# Room lighting



## Davidfd85 (Jul 4, 2011)

I'm still planning on rebuilding my layout and have decided to go with an around the room layout, 32 to 36 inches wide with a narrower drop down at the door way. The room is 10X14. The room does not have any overhead lights in it but am thinking about putting in a pair of 4 ft two bulb fluorescent shop lights as shown in the drawing. I think it should be enough light and there is a window also.
What does everyone else use for room lighting?


----------



## Southern (Nov 17, 2008)

Lighting is a personal taste thing. i like to have more than one way to light the layout. I like a bright lite for working on it and a dimmer light for running trains.


----------



## Big Ed (Jun 16, 2009)

That sounds like it would work, consider adding a dimmer switch to them.
Maybe 2 dimmer switches one for each?


----------



## sjm9911 (Dec 20, 2012)

Dimmers don't really play well with florescent lighting, even the ones that say they will work. The lights flicker or buzz like crazy. It will drive you nuts.

####################

_Problems to solve:_
[1] Set down, word for word, the part of the room lighting thread starting at "## Davidfd85 (Jul" and ending at "a window also.".
[2] Resume the room lighting thread directly after its last sentence and keep writing.
The listing has no connection to the room lighting thread.

_Collected material:_
####################

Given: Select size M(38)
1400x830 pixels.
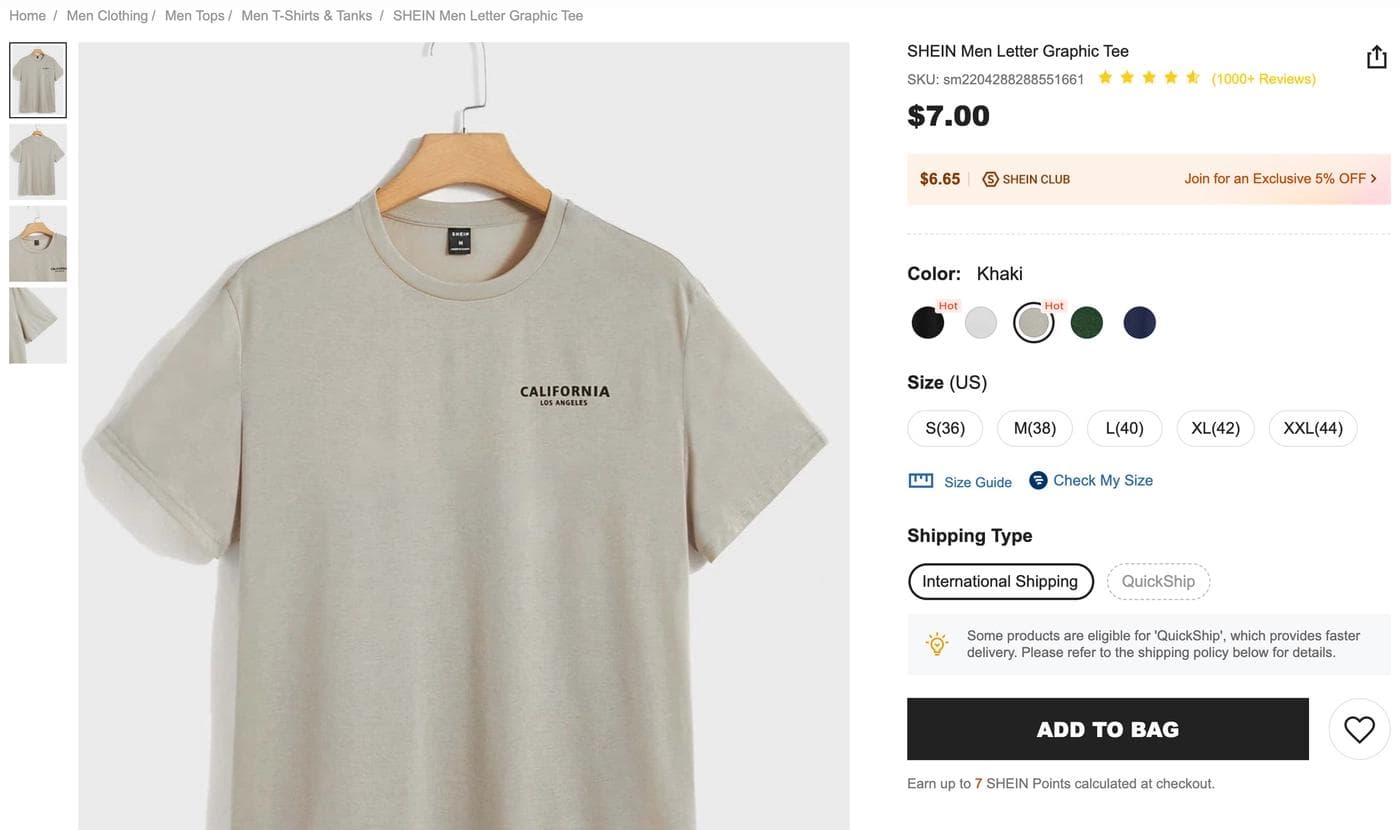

####################

_Answers for the exercise:_
[1]
## Davidfd85 (Jul 4, 2011)

I'm still planning on rebuilding my layout and have decided to go with an around the room layout, 32 to 36 inches wide with a narrower drop down at the door way. The room is 10X14. The room does not have any overhead lights in it but am thinking about putting in a pair of 4 ft two bulb fluorescent shop lights as shown in the drawing. I think it should be enough light and there is a window also.

[2]
----------



## Big Ed (Jun 16, 2009)

sjm9911 said:


> Dimmers don't really play well with florescent lighting, even the ones that say they will work. The lights flicker or buzz like crazy. It will drive you nuts.


I didn't know that. That sounded like a good ideal. 
The one in my garage flickers till I tap the end with a piece of wood.


----------



## sjm9911 (Dec 20, 2012)

I only know that because I bought a bunch for my house. They make leds for regular screw in bulbs that will work with the Dimmers but I haven't found any that will work with florescent tubes or screw ins.


----------



## gunrunnerjohn (Nov 10, 2010)

I've tried "dimmable" florescent lights in various form-factors, none have worked that well. I'm waiting for the LED lighting to get reasonable.


----------



## sjm9911 (Dec 20, 2012)

I bought the led screw in bulbs at Costco with a coupon, Mabey15$ each. I'm slowly replacing the compact fluorescent, they have been causing a lot of fires. The ballist burn up, especially in a humid environment. As for the layout I just have the regular florescents, like you are planning. I also have a lot of lights on the layout so I can turn off the overheads and have a pretty cool night time layout.


----------



## DonR (Oct 18, 2012)

Like David, I have a room size layout. A single
track main follows the walls. I installed a
3 head track fixture using incandescent
floods on a wall switch dimmer. It's convenient
to be able to aim the heads where you
want most light.

It's Dimmable to show off the car and building lighting.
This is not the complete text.